En esta sección no caben, literalmente, espoliers, porque me impongo brevedad. Pero me da igual destriparla, así que alguna víscera veremos relucir.

El punto de partida es una pareja con evidente desequilibrio en su valor sociosexual: él, profe de filosofía guapo y metropolitano; ella, peluquera guapa y de provincias (podría decirse que la diferencia, en realidad, está en el capital cultural, pero analizar la relación entre los dos conceptos aquí es imposible. Digamos, simplemente, que se aprecia desde el primer momento la superioridad de él).
Una pareja al estilo convencional (monógama y amorosa) con diferente vss constituye un conflicto latente que debe estallar por algún sitio.
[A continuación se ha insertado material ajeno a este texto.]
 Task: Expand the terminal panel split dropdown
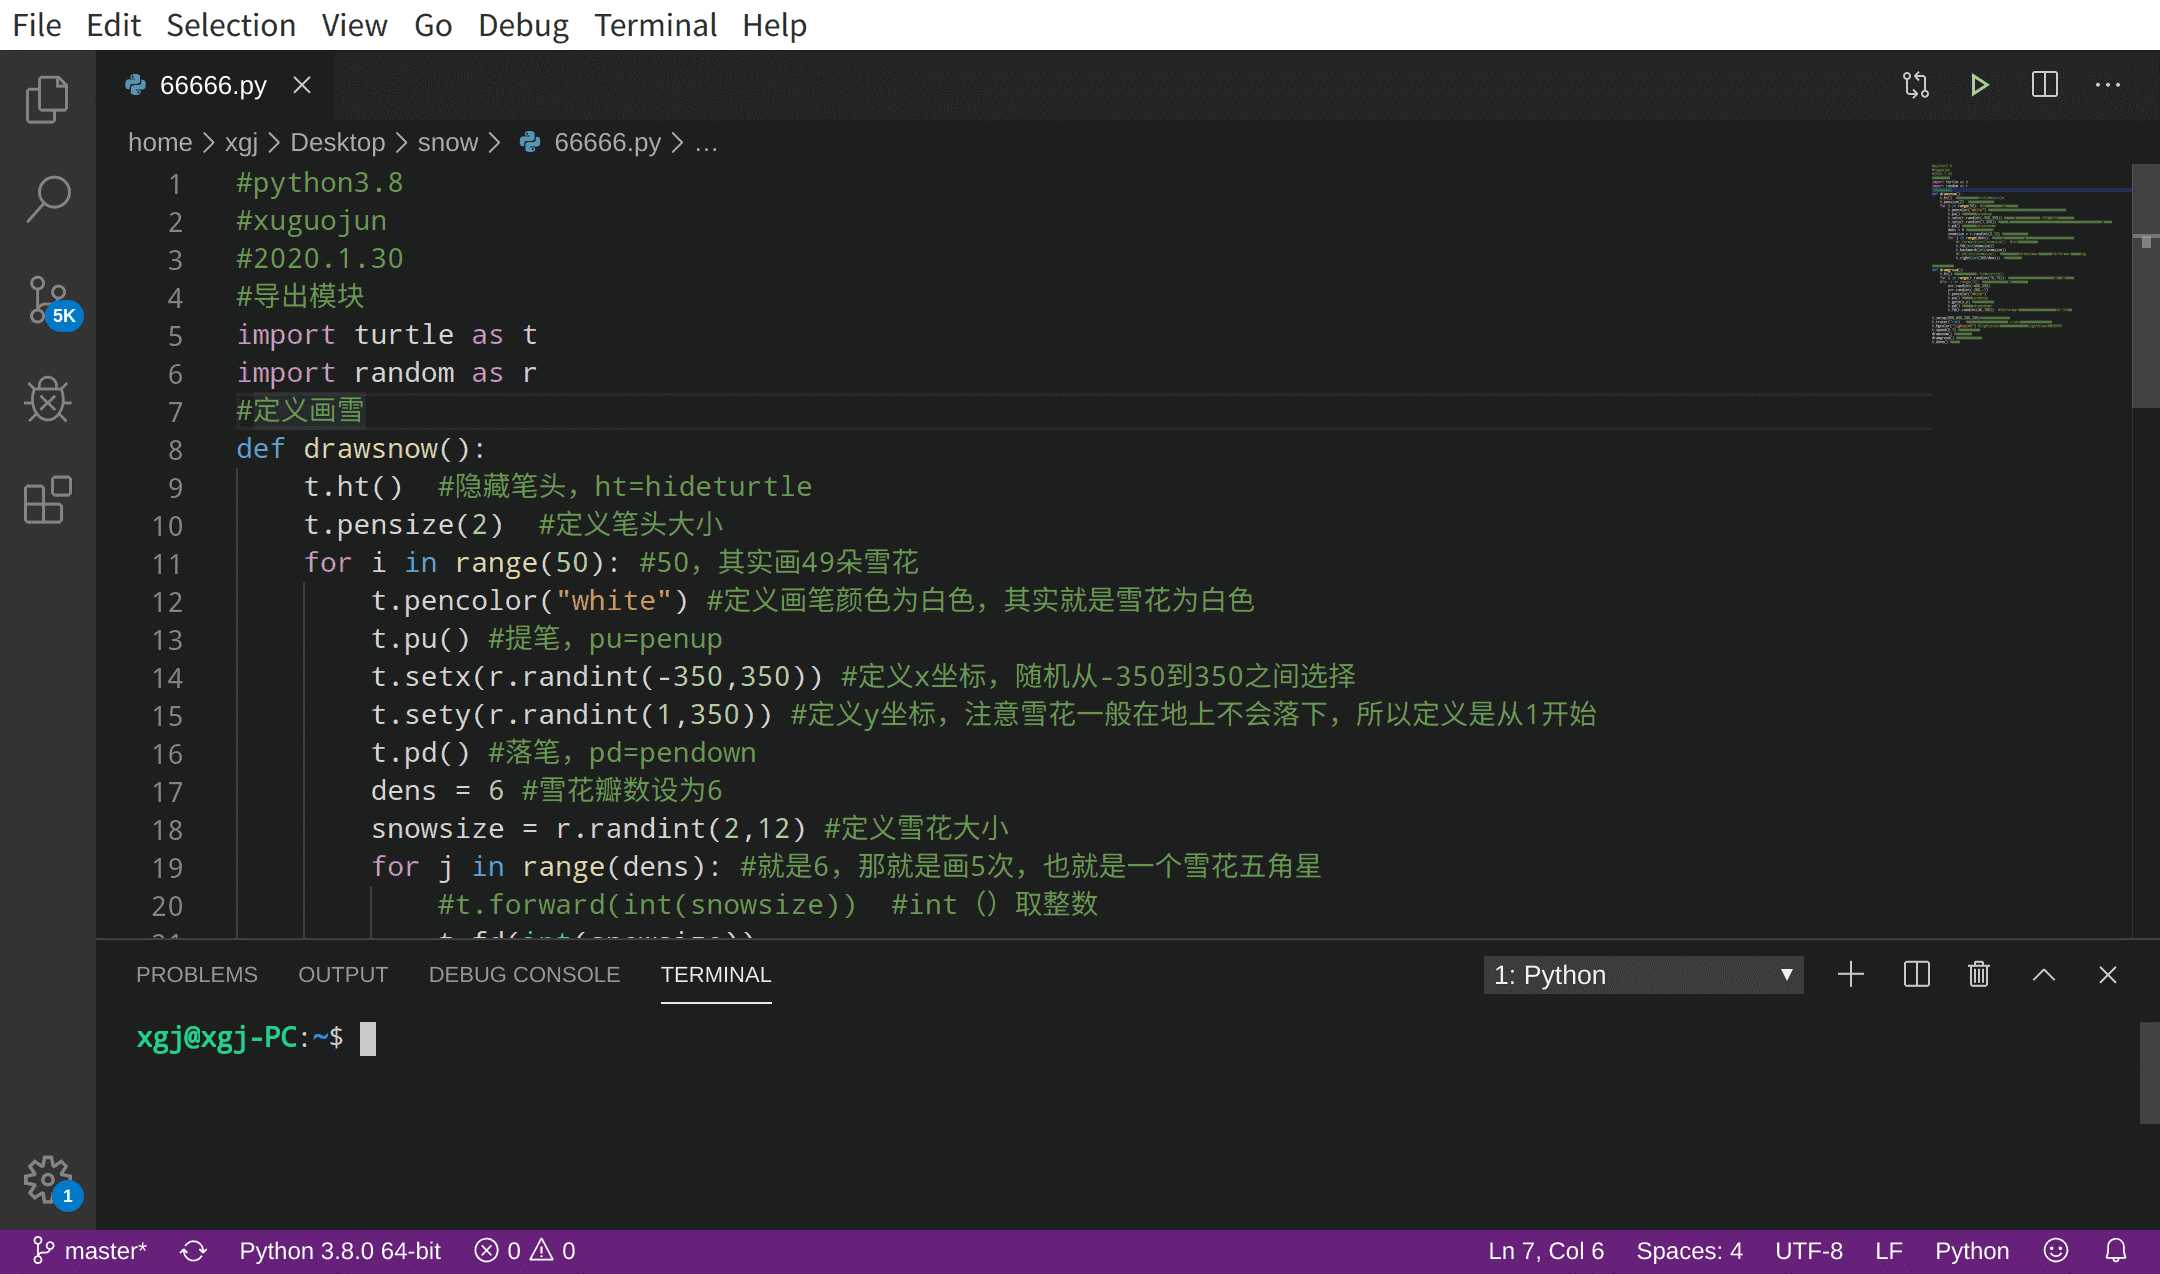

Así que te quedas ahí, esperando a que estalle, porque entiendes que lo que el director (es un hombre, aunque no hacía falta ni decirlo) pretende contarte es cómo estalla, cómo se gestiona, qué implica, etc, etc… Y piensas “seguro que aparece en el minuto 30, como punto de giro de la presentación al desarrollo”. Entonces miras la barra de tiempo y descubres que estás ya en el 40, y que lxs tortolitxs siguen arrullándose, y que ella le corta el pelo y lo lleva al karaoke, y que él le lee poesía y le regala libros de Dostoievski. Y es entonces cuando te preguntas qué demonios es lo que quiere contar este tío, por qué no salta ya la liebre, de qué cabeza retorcida habrá salido esto, y, por supuesto, qué es exactamente lo que vas a contar tú en el post que ya no te queda más remedio que escribir sobre la peli.

Pues lo que la peli nos cuenta es la vieja historia del hombre culto y arrogante, incapaz de experimentar amor real, frente a la “muchacha” sencilla y transparente, llena de vitalidad, verdadero sentido de la vida, a quien el hombre demasiado complejo ha perdido la capacidad de amar.
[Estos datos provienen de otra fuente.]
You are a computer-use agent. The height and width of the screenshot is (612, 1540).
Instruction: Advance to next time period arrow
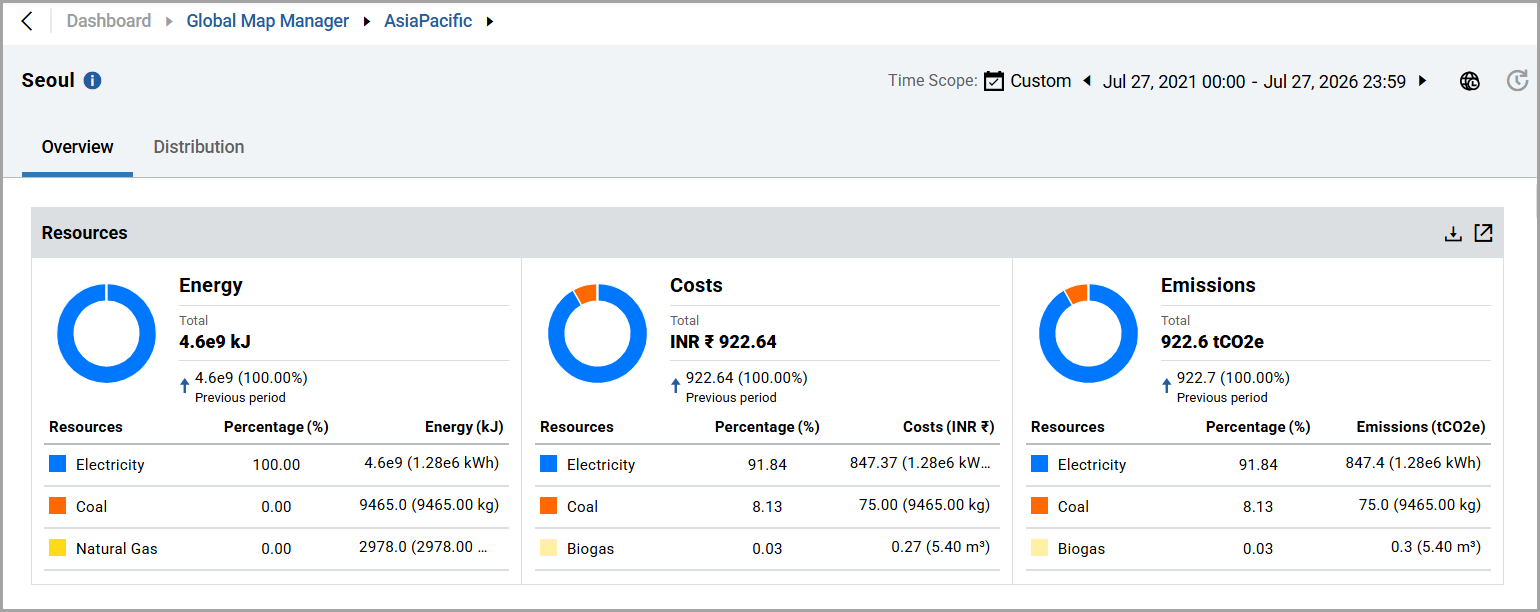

Es de nuevo el mito del corazoncito bueno y sintiente, maltratado por el cerebro pensante y malo. Pero en este caso el cerebro es un auténtico encanto. Amable, respetuoso, tranquilo, sonriente, detallista, sereno… ¡y sincero! Un cielo de chico. ¿Por qué no es esto suficiente para que la relación sea presentada como exitosa? Pues porque el pensamiento no está tratado en la película como una obsesión, sino como un virus. El problema de él no es que sea un obseso del autocontrol y el discurso racionalizador. El problema es que está contagiado por la enfermedad del pensar, y a lo primero que eso afecta es a la facultad de amar.
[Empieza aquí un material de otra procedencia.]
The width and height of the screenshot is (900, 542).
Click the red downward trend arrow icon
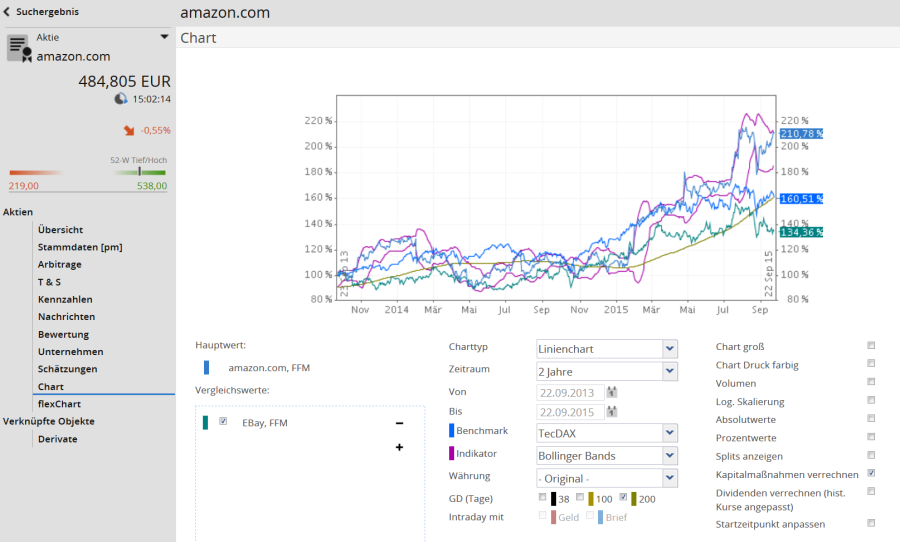tap(129, 130)
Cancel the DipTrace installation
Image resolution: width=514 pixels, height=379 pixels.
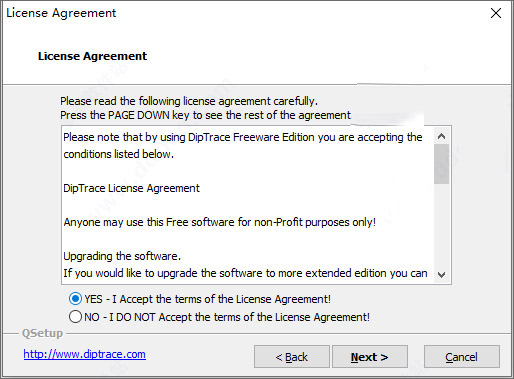[x=462, y=357]
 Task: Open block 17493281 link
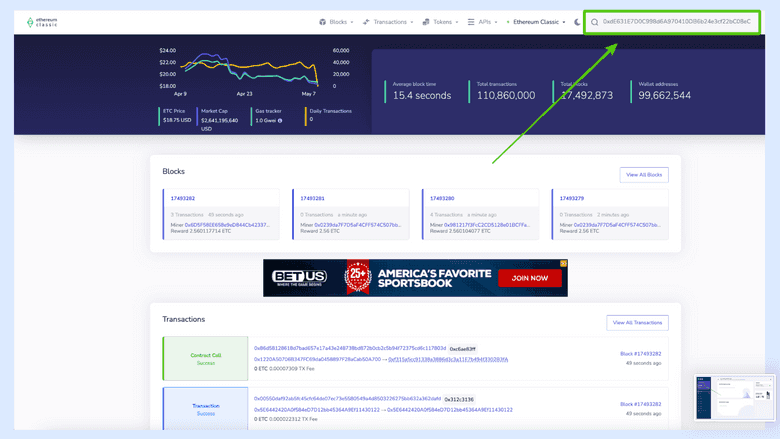(x=312, y=198)
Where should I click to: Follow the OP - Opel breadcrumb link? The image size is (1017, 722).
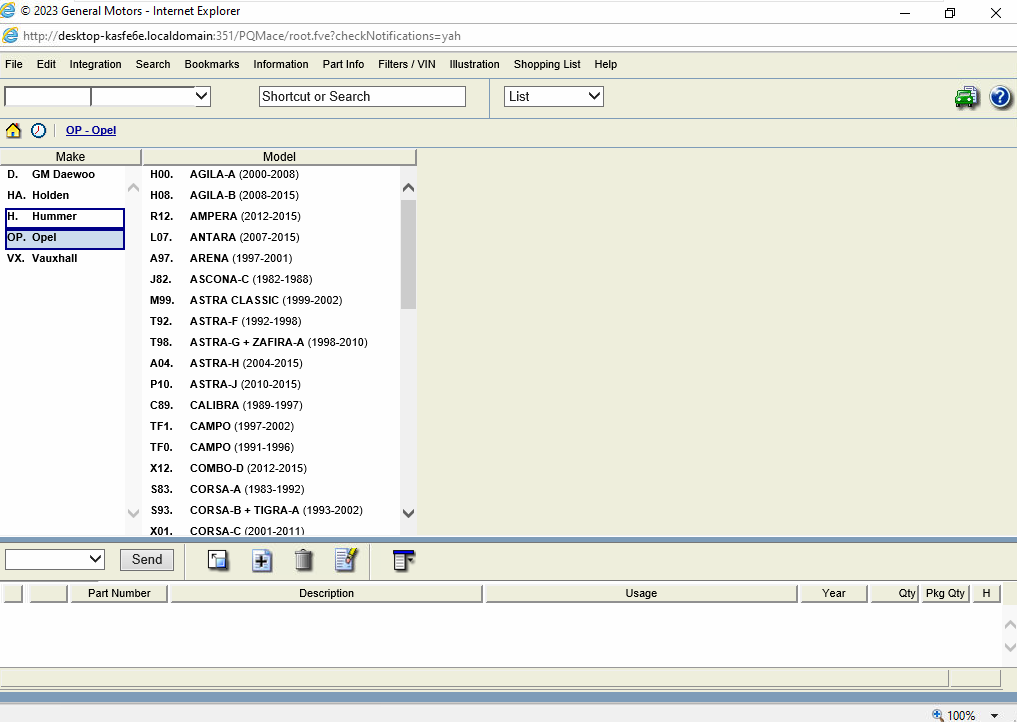(x=91, y=130)
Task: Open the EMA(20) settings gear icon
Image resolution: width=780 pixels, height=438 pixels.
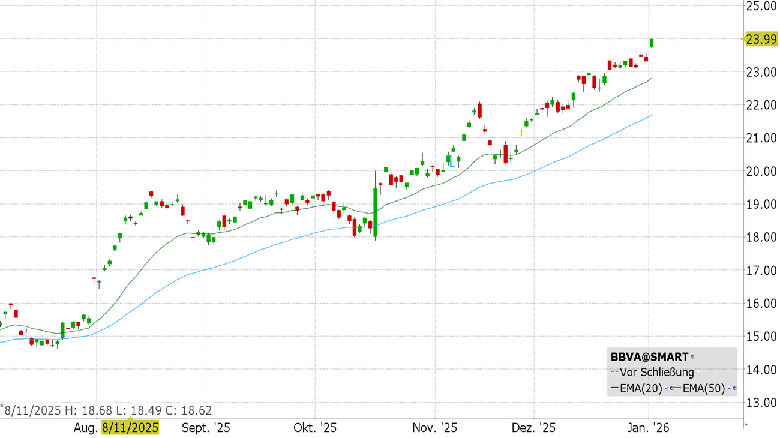Action: click(x=672, y=388)
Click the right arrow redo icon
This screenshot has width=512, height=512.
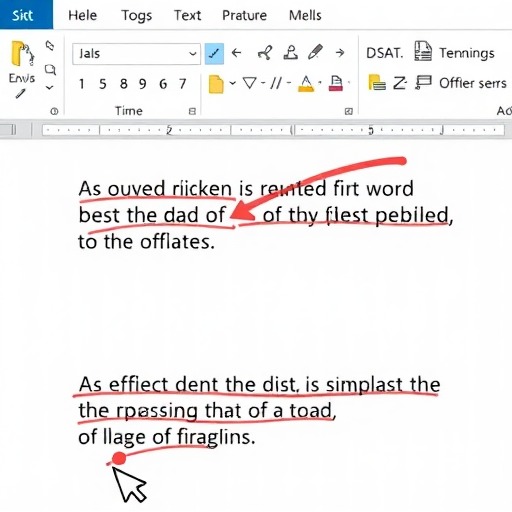click(340, 53)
Así que, como no podía ser menos, ella (recuérdese que es un “ella” construido por un hombre, cuyo parecido físico con el protagonista es, además, sonrojante) como buena experta en amor por obra de la ciencia infusa de lo femenino, descubrirá un par de síntomas de tibieza invisibles a personajes menos maravillosos. De estos síntomas se seguirán los correspondientes pollos, en los que reforzará sus conclusiones con otras pruebas incontrovertibles, como no sentir celos (“todas mis parejas han sido celosas. Antes me parecían pesados, pero ahora lo echo de menos”) y, por último, comprobaremos que su vida queda devastada con toda naturalidad.

En definitiva, que un señor intelectual nos cuenta la historia de un señor intelectual que se enrolla con una chica “sencilla”, a la que no deja de elogiar en ningún minuto del metraje, y a la que, debido a una patología incurable (llamada “consciencia”) no puede seguir en su justificadísimo desbarro amoroso, porque ya sabemos que una mujer sana y telúrica como dios manda se va de la pinza con el amor que es una gloria.

Y luego llega otro señor intelectual y nos dice que la peli “deja preguntas abiertas”.

imagen de la repugnante escena final, donde ella canta I will survive para dejar claro que una verdadera chica sencilla supera cualquier trauma amoroso, de modo que no debemos sentir remordimientos por el que le causemos.

¿Sabéis cuáles son las preguntas verdaderamente abiertas? El nombre de las verdaderas peluqueras, y qué es lo que piensan realmente de esta peli de mierda con la que se ha hipertrofiado el discurso autoexculpatorio masculino para la seducción y la invitación al amor abusivo como tecnología de extracción de vss. El “no eres tú, soy yo”. La verdadera peluquera del director, pero también la del crítico. Las damnificadas, en definitiva, y cómo contarían ellas esto mismo.